* _SET EXERCISE_
Copy each of the records below line for line, keeping every character as it appears.

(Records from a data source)
——

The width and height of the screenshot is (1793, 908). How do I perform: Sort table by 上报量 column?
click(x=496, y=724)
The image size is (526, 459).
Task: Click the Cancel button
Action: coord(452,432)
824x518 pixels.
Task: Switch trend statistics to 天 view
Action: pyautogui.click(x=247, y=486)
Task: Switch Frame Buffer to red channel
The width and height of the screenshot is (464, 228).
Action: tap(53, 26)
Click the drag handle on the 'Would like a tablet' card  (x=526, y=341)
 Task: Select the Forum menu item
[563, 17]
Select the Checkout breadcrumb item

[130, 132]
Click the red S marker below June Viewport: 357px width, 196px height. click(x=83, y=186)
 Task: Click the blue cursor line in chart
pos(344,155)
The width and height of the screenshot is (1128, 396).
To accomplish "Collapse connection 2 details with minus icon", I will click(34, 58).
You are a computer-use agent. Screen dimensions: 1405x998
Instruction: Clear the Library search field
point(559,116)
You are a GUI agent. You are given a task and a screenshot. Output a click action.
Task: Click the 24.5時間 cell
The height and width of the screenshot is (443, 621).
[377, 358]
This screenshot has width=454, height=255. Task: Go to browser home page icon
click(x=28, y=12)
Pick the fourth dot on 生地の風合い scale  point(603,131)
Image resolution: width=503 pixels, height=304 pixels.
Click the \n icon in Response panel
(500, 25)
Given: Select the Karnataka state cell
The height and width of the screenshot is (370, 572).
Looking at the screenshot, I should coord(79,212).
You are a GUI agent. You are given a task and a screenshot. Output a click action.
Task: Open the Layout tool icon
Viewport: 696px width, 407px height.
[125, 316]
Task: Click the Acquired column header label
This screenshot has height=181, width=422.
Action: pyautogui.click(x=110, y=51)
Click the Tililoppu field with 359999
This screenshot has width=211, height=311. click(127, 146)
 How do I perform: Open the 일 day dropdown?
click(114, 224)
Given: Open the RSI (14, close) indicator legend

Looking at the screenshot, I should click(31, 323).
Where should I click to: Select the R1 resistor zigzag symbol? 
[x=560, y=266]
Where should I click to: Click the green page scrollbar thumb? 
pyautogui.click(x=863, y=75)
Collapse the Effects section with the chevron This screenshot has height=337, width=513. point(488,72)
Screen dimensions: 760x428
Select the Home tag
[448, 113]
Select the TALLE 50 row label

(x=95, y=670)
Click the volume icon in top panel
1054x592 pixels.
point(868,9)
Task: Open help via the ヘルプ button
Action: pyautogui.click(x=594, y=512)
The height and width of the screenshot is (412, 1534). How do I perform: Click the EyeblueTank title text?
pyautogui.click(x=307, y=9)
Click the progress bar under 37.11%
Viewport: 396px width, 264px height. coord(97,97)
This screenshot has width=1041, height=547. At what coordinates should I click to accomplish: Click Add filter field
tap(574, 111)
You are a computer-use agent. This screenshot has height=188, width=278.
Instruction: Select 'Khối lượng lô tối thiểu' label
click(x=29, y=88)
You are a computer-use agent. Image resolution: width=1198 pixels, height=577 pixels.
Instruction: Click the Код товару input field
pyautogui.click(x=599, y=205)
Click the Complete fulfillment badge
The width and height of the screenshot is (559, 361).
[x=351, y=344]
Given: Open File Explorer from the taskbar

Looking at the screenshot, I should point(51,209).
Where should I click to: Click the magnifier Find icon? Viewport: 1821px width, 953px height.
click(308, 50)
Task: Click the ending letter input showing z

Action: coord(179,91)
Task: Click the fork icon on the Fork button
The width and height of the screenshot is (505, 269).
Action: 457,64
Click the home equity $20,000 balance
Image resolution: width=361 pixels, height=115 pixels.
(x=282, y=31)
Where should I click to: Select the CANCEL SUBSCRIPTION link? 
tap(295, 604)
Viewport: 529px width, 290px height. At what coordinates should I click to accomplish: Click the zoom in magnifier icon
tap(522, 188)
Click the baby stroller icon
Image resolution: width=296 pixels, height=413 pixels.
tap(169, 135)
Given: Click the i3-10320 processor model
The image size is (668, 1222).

——

* _EXERCISE RESPONSE_
The width and height of the screenshot is (1793, 908). How do I perform: Sort table by 上报量 column?
click(x=496, y=724)
The image size is (526, 459).
Task: Click the Cancel button
Action: coord(452,432)
824x518 pixels.
Task: Switch trend statistics to 天 view
Action: pyautogui.click(x=247, y=486)
Task: Switch Frame Buffer to red channel
The width and height of the screenshot is (464, 228).
Action: tap(53, 26)
Click the drag handle on the 'Would like a tablet' card  (x=526, y=341)
 Task: Select the Forum menu item
[563, 17]
Select the Checkout breadcrumb item

[130, 132]
Click the red S marker below June Viewport: 357px width, 196px height. click(x=83, y=186)
 Task: Click the blue cursor line in chart
pos(344,155)
The width and height of the screenshot is (1128, 396).
To accomplish "Collapse connection 2 details with minus icon", I will click(34, 58).
You are a computer-use agent. Screen dimensions: 1405x998
Instruction: Clear the Library search field
point(559,116)
You are a GUI agent. You are given a task and a screenshot. Output a click action.
Task: Click the 24.5時間 cell
The height and width of the screenshot is (443, 621).
[377, 358]
This screenshot has width=454, height=255. Task: Go to browser home page icon
click(x=28, y=12)
Pick the fourth dot on 生地の風合い scale  point(603,131)
Image resolution: width=503 pixels, height=304 pixels.
Click the \n icon in Response panel
(500, 25)
Given: Select the Karnataka state cell
The height and width of the screenshot is (370, 572).
Looking at the screenshot, I should coord(79,212).
You are a GUI agent. You are given a task and a screenshot. Output a click action.
Task: Open the Layout tool icon
Viewport: 696px width, 407px height.
[125, 316]
Task: Click the Acquired column header label
This screenshot has height=181, width=422.
Action: pyautogui.click(x=110, y=51)
Click the Tililoppu field with 359999
This screenshot has width=211, height=311. click(127, 146)
 How do I perform: Open the 일 day dropdown?
click(114, 224)
Given: Open the RSI (14, close) indicator legend

Looking at the screenshot, I should click(31, 323).
Where should I click to: Select the R1 resistor zigzag symbol? 
[x=560, y=266]
Where should I click to: Click the green page scrollbar thumb? 
pyautogui.click(x=863, y=75)
Collapse the Effects section with the chevron This screenshot has height=337, width=513. point(488,72)
Screen dimensions: 760x428
Select the Home tag
[448, 113]
Select the TALLE 50 row label

(x=95, y=670)
Click the volume icon in top panel
1054x592 pixels.
point(868,9)
Task: Open help via the ヘルプ button
Action: pyautogui.click(x=594, y=512)
The height and width of the screenshot is (412, 1534). How do I perform: Click the EyeblueTank title text?
pyautogui.click(x=307, y=9)
Click the progress bar under 37.11%
Viewport: 396px width, 264px height. coord(97,97)
This screenshot has width=1041, height=547. At what coordinates should I click to accomplish: Click Add filter field
tap(574, 111)
You are a computer-use agent. This screenshot has height=188, width=278.
Instruction: Select 'Khối lượng lô tối thiểu' label
click(x=29, y=88)
You are a computer-use agent. Image resolution: width=1198 pixels, height=577 pixels.
Instruction: Click the Код товару input field
pyautogui.click(x=599, y=205)
Click the Complete fulfillment badge
The width and height of the screenshot is (559, 361).
[x=351, y=344]
Given: Open File Explorer from the taskbar

Looking at the screenshot, I should point(51,209).
Where should I click to: Click the magnifier Find icon? Viewport: 1821px width, 953px height.
click(308, 50)
Task: Click the ending letter input showing z

Action: coord(179,91)
Task: Click the fork icon on the Fork button
The width and height of the screenshot is (505, 269).
Action: 457,64
Click the home equity $20,000 balance
Image resolution: width=361 pixels, height=115 pixels.
(x=282, y=31)
Where should I click to: Select the CANCEL SUBSCRIPTION link? 
tap(295, 604)
Viewport: 529px width, 290px height. At what coordinates should I click to accomplish: Click the zoom in magnifier icon
tap(522, 188)
Click the baby stroller icon
Image resolution: width=296 pixels, height=413 pixels.
tap(169, 135)
Given: Click the i3-10320 processor model
The image size is (668, 1222).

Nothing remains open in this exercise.